### Complete the following
#1 Answer these questions using the passage on game manuals:
(a) What is the first reason given for manuals disappearing?
(b) What share of the manual is the day-one patch going to invalidate?
(c) What has the software industry gradually discovered about most people?
#2 Write the next part of the passage on why game manuals have been disappearing, beginning after its final sentence.

-- BEGIN Passage --

Ah, manuals. Let us all take a moment to remember how great they could be. We will miss them.

 

I think (hope...) they'll be back.  We're at an in-between period at the moment.

 

The first reason manuals have been disappearing, obviously, is the increasing average complexity of games.  Obviously, this is somewhat less true for hardcore strategy, where even in the late 80s it was possible to build extremely complicated games, but for most games complexity has been climbing steadily as computers and development software have supported it.

 

The second reason is the number of chefs in the kitchen. The indie movement can somewhat be seen as a backlash against this (though it's also arguably about work/life balance and many other things), but most modern game development involves at least two of: large teams, focus groups, long betas, distant rights-holders with Ideas, and/or authority figures with whims. All of these tend to pull the design around even late in development, which means that the manual either needs to be vague, or it needs to be written while upper management is looking angrily back and forth between the manual writer and a calendar stuck to the wall by a dagger through the first day of the next financial quarter. Meanwhile, out in the dev area, the day-one patch is in development, and it's going to invalidate 10% of the manual...

 

The third reason is purely that manuals are expensive, and the software industry in general has gradually been discovering that most people don't really read, per se, unless they have to. This (and other forces) have led to decades of UI research and experimentation, which has resulted in games and other software that try to build systems with high affordance (ie: everything looks like it behaves the way it actually will when you interact with it) and contextual information (tool tips, dynamic status bars...) so that the sharp bits are hopefully sanded off the learning curve.

-- END Passage --
-- BEGIN Data extract --

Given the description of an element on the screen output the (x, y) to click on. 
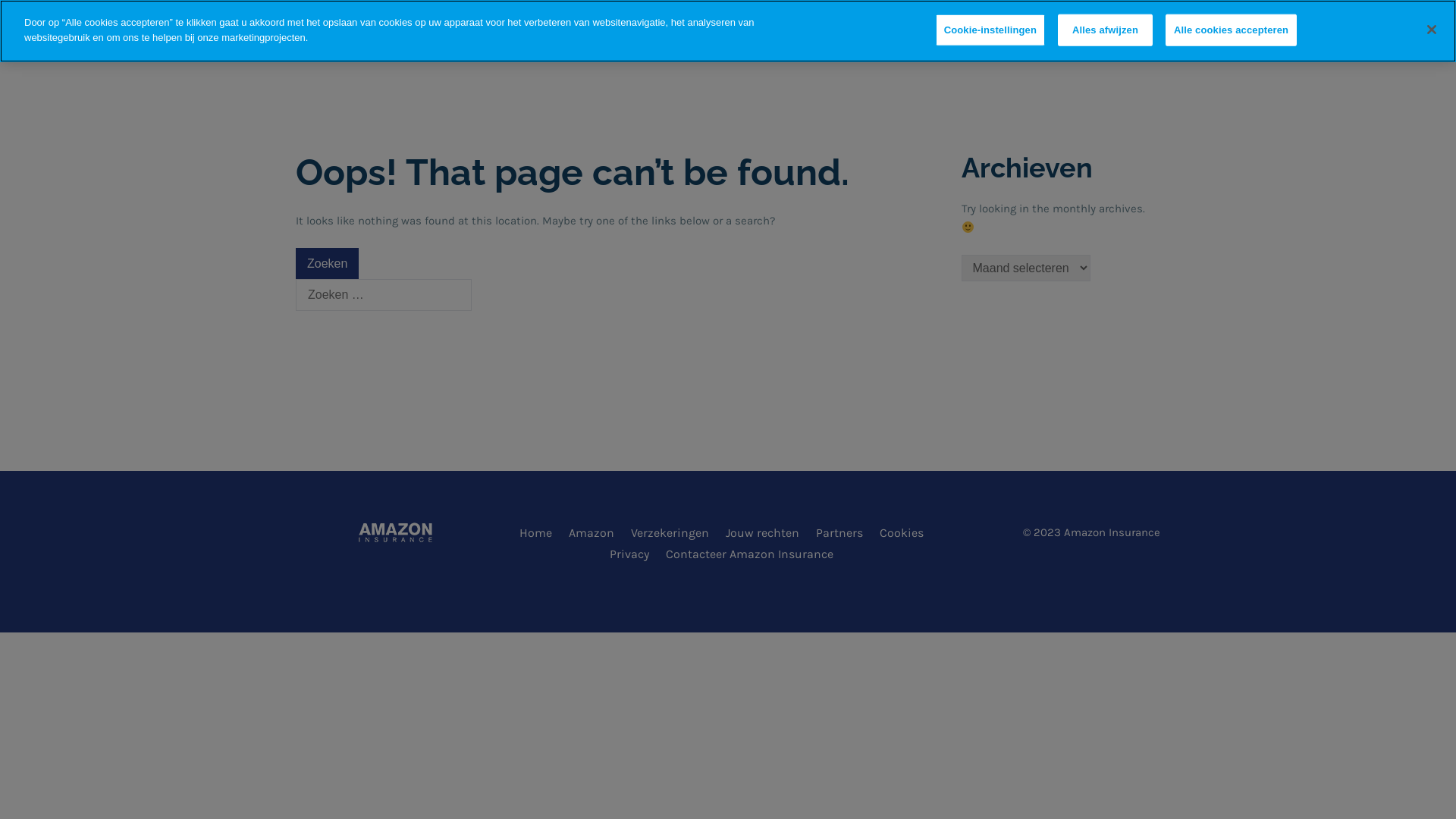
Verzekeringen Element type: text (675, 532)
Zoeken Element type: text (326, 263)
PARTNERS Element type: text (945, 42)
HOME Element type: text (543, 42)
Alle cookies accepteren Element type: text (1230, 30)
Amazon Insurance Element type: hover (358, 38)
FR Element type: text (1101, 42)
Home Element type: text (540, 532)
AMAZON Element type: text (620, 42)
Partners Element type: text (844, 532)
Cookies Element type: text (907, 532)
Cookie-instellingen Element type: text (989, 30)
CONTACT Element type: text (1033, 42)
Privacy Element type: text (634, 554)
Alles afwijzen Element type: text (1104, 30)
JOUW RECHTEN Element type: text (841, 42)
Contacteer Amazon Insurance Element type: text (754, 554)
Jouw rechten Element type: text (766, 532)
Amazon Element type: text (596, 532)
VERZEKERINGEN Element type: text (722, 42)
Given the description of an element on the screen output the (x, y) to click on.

-- END Data extract --
-- BEGIN Data extract --

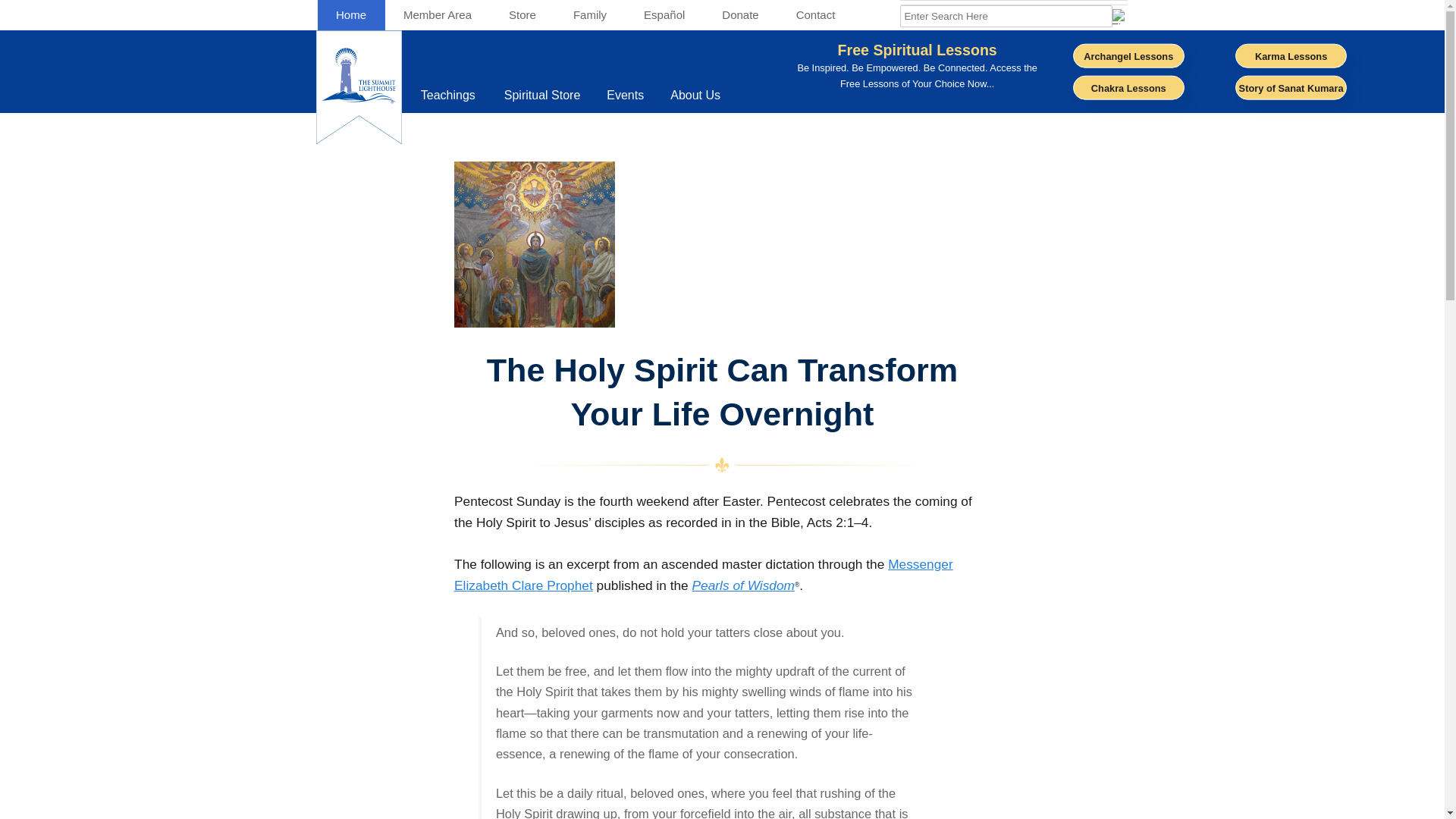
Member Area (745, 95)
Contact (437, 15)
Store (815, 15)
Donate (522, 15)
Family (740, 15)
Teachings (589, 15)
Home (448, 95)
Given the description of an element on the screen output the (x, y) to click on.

-- END Data extract --

### Outputs for the tasks
#1
(a) The increasing average complexity of games.
(b) 10%.
(c) That most people don't really read unless they have to.

#2
 

The fourth reason, arguably, is that games have been becoming less abstract as time goes on, simply because graphics and processing horsepower have improved so much. If you look at early video games (and if you're a teacher, here's a fun project to try with a class...), you could take pretty much any game and totally change the theme, setting and feel of the game by replacing the box art, back of the box blurb, and manual. Pong was "table tennis", but you could have called it "hockey" or "bomb blocker" or "hackey sack". Each ensuing generation reduced the abstraction, so as time passed you could get theme, character and story from the game itself instead of having to read block text from the manual or the box.

 

So, here we are now.  It's expensive to produce a manual, the dynamic nature of current development practices means it's hard to make a manual that's up to date and relevant, and modern GUIs (theoretically, if not always in practice...) and reduced abstraction obviate the need for a lot of what we used to need manuals for. It's looking pretty hopeless for manuals.

 

I think we might see them again, though. Not on paper, except in rare cases or unless we print them ourselves, but still, I think the manual may return in electronic form.

 

The critical thing is development support.  What we need is tools to generate documentation from the source code, and then synthesize that with properly written text supplied by an author and stitch it together into a cohesive manual. The manual structure could be designed by the author, who could supply most of the text and specify what gets pulled in from code.

 

I think it's only a matter of time before a system like that gets built; we've had stabs at it in the past with a different focus (eg. Knuth's "Literate Programming"), but the support frameworks are mostly in place, and we could fairly easily build a system where you could have a properly written manual constructed by a human author, but which was populated as needed by dynamic content pulled from the game source.

 

It still won't make sense for most games; most games simply don't need manuals any more.  For games with some complexity to them, however, I think once the tools are available we'll see (pdf) manuals return.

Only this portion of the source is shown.